②表皮メラノソームの増加、真皮メラノソームの滴落:肝斑(表皮のメラニン過多+真皮のメラノファージ*によるメラニン沈着)、雀卵斑(基底層のメラニン増加)、老人性色素班、炎症後色素沈着

③メラノサイト内もしくはケラチノサイト内メラノソームが異常に蓄積:肝斑(基底層および、すぐ上層の角化細胞内のメラニンの増加)

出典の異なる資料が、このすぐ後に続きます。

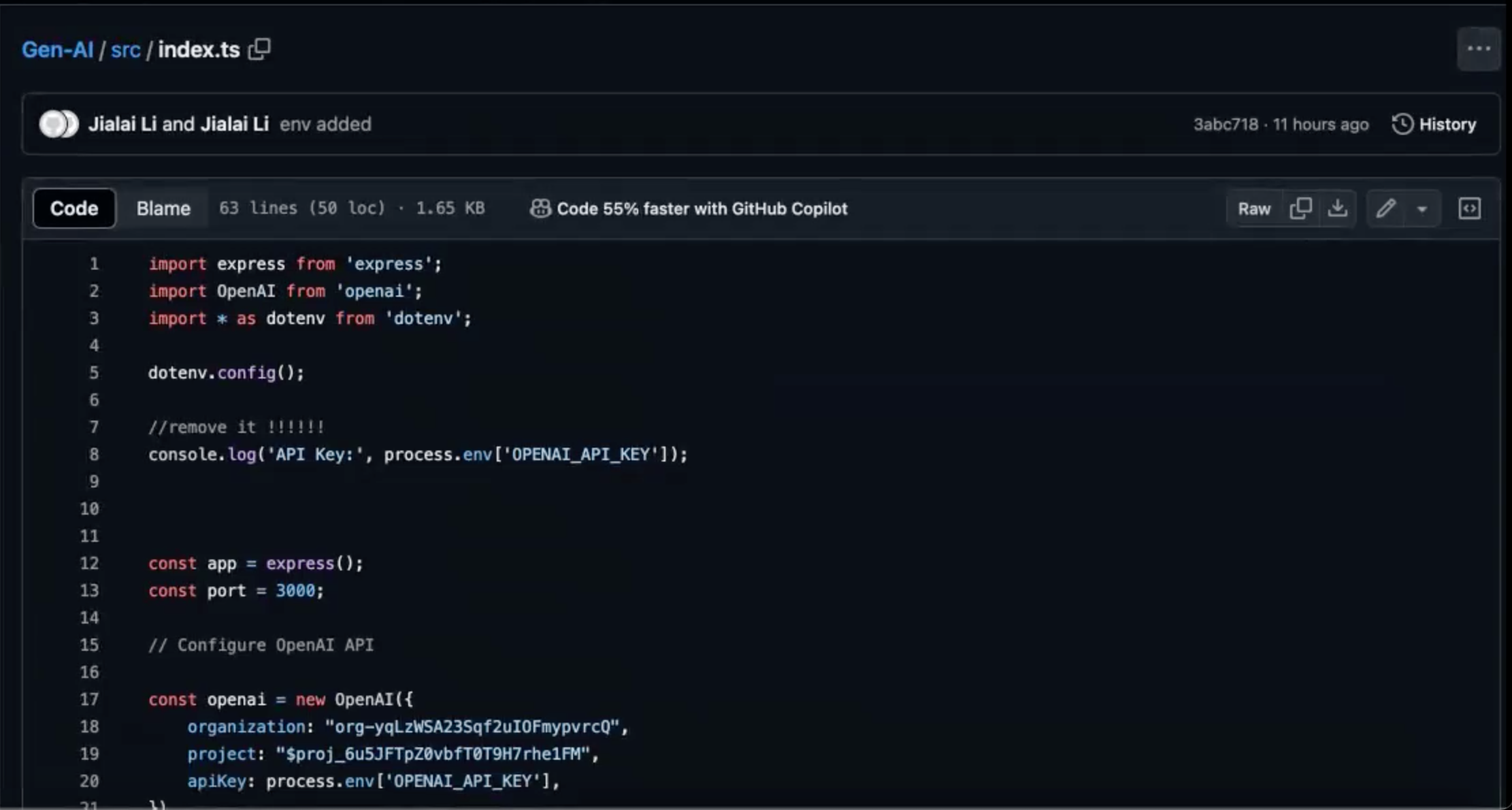Copy the index.ts file path icon

(x=259, y=49)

④真皮メラノソームの増加:炎症後色素沈着、老人性色素班

⑤色調に関与する内因性、外因性の沈着

 

*メラノファージ:貪食作用をもつ生体内の大型細胞をマクロファージという。

表皮から真皮に滴落したメラニン顆粒は組織球に捕食され、茶褐色に観察されるようになった組織球のことを言う。

 

老人性色素班

紫外線(UV-B)によって色素細胞(メラノサイト)が活性化され、表皮の基底層で過剰にメラニンが作られ、蓄積されることで起こります。(角化異常も起こすので徐々に分厚くなり、老人性のイボ:脂漏性角化症が生じることがあります。)

 

炎症後色素沈着

表皮または真皮にメラニンが蓄積しています。表皮の色素増強によるものは改善しやすいですが、真皮の色素増強によるものは改善しにくいです。

 

雀卵斑(そばかす)

遺伝性ですが、日光により夏に症状が悪化します。基底層のメラニンの増加がみられます。先天的に顔面のメラニン量を保つ働きに異常があると考えられています。

 

肝斑

紫外線、ホルモンバランス(妊娠など)、薬剤(ピル、抗けいれん薬など)、慢性的にこするなどの刺激で皮膚のバリアを破壊し色素沈着を起こす、精神的ストレスなど色々な原因で生じます。

 

表皮にメラニンが多い、または表皮のメラニン過多に加え、真皮のメラノファージによるメラニン沈着が目立ちます。肝斑では基底層が消失もしくは薄くなっており、メラノサイトが真皮へ滴落し、メラノファージが定着します。また、真皮には光線性弾力繊維の変性がみられます。

 

原因は?

老化(年齢、紫外線による光老化)

紫外線(UVB)で色素細胞が増殖、活性化されます。紫外線は1年中あります。

 

夏場だけの対策では不十分です。曇りの日でも晴れている日の半分以上の紫外線が降りそそいでいます。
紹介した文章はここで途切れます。